Devant une plaie suspecte ou traînante, la tentation est grande de recourir à un prélèvement. Or celui-ci retrouve pratiquement toujours des bactéries, d’où de fréquentes antibiothérapies, généralement inutiles, a mis en garde le Dr Anne Dompmartin (dermatologue, CHU de Caen) lors du congrès. Les germes retrouvés sont en effet le plus souvent liés à une colonisation et non à une infection. La peau saine possède un microbiote au sein duquel les bactéries les plus fréquentes sont les S. aureus à coagulase négative (25 à 30 % de la flore commensale), des Corynebacterium, et des Cutibacterium acnes, non ou peu pathogènes à l’exception de certains S. aureus. La rupture de l’équilibre de cette flore fait passer cette colonisation « physiologique » à une phase de colonisation critique puis au développement d’une infection, responsable d’un retard de cicatrisation et de l’extension des lésions. L’infection est généralement favorisée par des comorbidités comme le diabète, une immunosuppression iatrogène ou non, de mauvaises conditions de vie, etc.
Distinguer colonisation et infection débutante n’est pas aisé mais repose sur un certain nombre de critères. La présence d’au moins deux des éléments suivants plaide en faveur de l’infection : chaleur locale, érythème de plus de 0,5 cm de diamètre autour de la plaie, douleur, tuméfaction ou induration, écoulement purulent. Il faut y penser aussi devant une modification de couleur de la plaie, une douleur qui apparaît ou se majore, un suintement nauséabond.

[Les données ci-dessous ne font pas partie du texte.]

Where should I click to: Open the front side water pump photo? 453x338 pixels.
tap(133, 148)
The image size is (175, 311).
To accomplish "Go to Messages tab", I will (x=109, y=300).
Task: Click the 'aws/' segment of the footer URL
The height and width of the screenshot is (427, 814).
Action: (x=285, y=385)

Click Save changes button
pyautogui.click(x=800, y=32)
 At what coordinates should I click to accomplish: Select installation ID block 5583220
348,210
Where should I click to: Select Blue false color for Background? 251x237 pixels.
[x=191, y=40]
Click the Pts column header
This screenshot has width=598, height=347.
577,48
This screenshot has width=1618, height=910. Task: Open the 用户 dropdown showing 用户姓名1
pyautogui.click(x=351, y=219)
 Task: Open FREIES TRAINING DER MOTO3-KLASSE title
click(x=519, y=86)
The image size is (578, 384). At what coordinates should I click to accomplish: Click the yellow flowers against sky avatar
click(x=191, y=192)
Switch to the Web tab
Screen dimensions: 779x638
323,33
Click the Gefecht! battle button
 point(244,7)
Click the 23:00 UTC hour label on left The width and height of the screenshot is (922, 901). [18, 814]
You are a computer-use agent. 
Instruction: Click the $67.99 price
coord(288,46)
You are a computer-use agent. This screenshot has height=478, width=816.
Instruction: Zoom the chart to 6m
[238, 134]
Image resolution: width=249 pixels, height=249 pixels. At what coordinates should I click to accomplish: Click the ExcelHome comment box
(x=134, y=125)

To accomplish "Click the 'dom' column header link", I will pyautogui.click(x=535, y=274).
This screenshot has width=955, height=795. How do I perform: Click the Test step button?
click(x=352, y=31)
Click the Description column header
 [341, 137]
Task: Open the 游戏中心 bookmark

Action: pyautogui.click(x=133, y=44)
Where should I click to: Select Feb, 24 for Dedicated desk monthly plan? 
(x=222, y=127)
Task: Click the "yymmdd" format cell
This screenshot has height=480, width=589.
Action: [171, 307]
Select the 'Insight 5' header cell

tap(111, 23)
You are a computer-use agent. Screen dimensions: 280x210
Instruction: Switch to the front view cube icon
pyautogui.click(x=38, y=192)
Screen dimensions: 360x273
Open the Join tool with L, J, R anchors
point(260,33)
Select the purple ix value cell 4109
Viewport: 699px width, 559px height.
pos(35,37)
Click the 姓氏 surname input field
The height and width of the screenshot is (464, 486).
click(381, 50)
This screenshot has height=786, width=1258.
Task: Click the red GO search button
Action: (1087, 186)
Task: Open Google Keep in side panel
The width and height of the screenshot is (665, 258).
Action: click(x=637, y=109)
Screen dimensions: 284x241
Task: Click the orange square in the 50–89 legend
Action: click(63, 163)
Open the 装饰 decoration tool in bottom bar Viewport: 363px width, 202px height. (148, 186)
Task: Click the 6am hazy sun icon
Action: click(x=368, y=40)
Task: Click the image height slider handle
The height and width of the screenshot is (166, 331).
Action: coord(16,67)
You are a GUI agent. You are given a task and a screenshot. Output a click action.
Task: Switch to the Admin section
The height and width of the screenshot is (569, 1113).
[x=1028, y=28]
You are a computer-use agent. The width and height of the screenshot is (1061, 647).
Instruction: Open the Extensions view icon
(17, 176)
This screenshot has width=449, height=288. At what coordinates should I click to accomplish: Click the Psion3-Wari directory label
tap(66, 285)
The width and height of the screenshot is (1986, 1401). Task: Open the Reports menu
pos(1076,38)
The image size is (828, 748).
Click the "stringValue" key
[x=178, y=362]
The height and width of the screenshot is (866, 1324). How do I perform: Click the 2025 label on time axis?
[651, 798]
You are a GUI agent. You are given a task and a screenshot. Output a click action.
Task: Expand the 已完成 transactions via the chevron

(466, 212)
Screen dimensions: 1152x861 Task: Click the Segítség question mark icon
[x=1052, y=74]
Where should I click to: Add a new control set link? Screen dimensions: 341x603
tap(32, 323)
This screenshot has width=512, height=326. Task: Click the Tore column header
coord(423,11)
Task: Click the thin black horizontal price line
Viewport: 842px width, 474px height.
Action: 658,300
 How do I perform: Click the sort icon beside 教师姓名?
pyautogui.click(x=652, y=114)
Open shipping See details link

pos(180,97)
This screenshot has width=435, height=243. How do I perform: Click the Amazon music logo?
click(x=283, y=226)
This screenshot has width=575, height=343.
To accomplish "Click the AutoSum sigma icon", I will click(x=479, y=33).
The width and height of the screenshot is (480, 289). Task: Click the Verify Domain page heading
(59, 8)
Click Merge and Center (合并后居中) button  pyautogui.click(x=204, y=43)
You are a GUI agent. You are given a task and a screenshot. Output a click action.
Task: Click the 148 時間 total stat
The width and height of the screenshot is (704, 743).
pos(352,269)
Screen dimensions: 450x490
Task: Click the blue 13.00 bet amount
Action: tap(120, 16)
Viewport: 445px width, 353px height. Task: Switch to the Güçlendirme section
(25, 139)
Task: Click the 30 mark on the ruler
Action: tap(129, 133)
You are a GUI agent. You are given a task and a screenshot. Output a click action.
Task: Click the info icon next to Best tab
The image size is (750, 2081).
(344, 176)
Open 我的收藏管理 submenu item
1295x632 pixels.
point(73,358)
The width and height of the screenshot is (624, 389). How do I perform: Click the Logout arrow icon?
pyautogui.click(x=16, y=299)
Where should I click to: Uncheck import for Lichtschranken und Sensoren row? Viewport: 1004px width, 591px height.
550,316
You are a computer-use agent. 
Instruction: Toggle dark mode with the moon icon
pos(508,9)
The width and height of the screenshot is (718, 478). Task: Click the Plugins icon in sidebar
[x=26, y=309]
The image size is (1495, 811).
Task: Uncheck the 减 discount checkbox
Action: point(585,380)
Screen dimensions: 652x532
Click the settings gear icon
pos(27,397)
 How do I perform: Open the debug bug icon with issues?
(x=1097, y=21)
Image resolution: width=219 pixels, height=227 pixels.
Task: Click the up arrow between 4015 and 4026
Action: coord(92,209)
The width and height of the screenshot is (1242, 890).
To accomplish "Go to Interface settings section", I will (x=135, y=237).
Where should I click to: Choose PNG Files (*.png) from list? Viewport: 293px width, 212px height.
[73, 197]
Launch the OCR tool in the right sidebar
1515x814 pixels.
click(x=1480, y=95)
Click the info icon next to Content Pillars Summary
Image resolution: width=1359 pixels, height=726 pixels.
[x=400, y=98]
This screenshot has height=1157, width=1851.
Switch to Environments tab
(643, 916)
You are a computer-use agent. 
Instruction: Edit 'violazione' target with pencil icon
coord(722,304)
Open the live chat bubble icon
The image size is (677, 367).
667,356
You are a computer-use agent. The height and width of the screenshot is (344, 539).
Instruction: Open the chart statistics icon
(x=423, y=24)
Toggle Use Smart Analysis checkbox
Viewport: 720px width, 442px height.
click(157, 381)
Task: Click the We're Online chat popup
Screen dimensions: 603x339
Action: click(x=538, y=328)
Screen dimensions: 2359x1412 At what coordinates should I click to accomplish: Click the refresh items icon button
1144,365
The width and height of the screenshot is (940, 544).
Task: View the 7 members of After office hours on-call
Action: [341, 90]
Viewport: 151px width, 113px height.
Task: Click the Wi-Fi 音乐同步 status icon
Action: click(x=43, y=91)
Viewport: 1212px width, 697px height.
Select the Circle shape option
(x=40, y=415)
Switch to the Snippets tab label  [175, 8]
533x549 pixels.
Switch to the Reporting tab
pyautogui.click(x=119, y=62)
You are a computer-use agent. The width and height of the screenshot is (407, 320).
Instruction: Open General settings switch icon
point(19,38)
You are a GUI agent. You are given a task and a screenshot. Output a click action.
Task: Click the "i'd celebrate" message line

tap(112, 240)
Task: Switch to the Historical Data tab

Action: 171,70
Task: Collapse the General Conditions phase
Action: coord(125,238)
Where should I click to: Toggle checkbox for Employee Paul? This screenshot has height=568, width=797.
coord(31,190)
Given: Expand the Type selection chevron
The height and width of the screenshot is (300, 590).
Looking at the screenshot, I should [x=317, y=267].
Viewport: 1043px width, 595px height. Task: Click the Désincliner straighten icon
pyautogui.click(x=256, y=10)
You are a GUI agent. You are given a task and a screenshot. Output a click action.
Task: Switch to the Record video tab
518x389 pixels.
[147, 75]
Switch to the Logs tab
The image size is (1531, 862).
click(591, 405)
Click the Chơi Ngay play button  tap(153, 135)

Dans ce contexte, les pratiques de soins ont évolué, que ce soit au sujet du prélèvement bactérien ou du recours aux antibiotiques ou antiseptiques.
Le prélèvement ne doit être réalisé que sur des plaies cliniquement infectées, et après avoir éliminé les germes commensaux par débridement/nettoyage. L’écouvillonnage cutané n’a pratiquement plus sa place car il est contaminé par les germes de colonisation ; on privilégiera un curetage/écouvillonnage ou l’aspiration d’une collection, voire une biopsie (avec au moins trois prélèvements bactériologiques et une histologie). Le prélèvement n’a de valeur que s’il a été réalisé et conservé de façon optimale, s’il isole un pathogène certain (S. aureus, streptocoque pyogène, pseudomonas) ou présent sur au moins deux prélèvements. « Le prélèvement ne paraît vraiment nécessaire que si on suspecte un agent infectieux inhabituel ou potentiellement résistant, par exemple après une exposition à l’eau (baignade), chez un patient hospitalisé ou ayant reçu une antibiothérapie récente, la plupart des germes habituels étant couverts par une antibiothérapie probabiliste », insiste le Dr Dompmartin.
Les antiseptiques n’ont pas fait la preuve de leur efficacité ni dans les plaies infectées ni dans la prévention de la surinfection des plaies, et peuvent provoquer des réactions d’intolérance et des retards de cicatrisation. Les antibiotiques topiques n’ont pas d’indication dans les infections de plaies. Dans les ulcères de jambe, les pansements à l’argent Urgo peuvent être remboursés s’ils sont inscrits sous le nom de marque.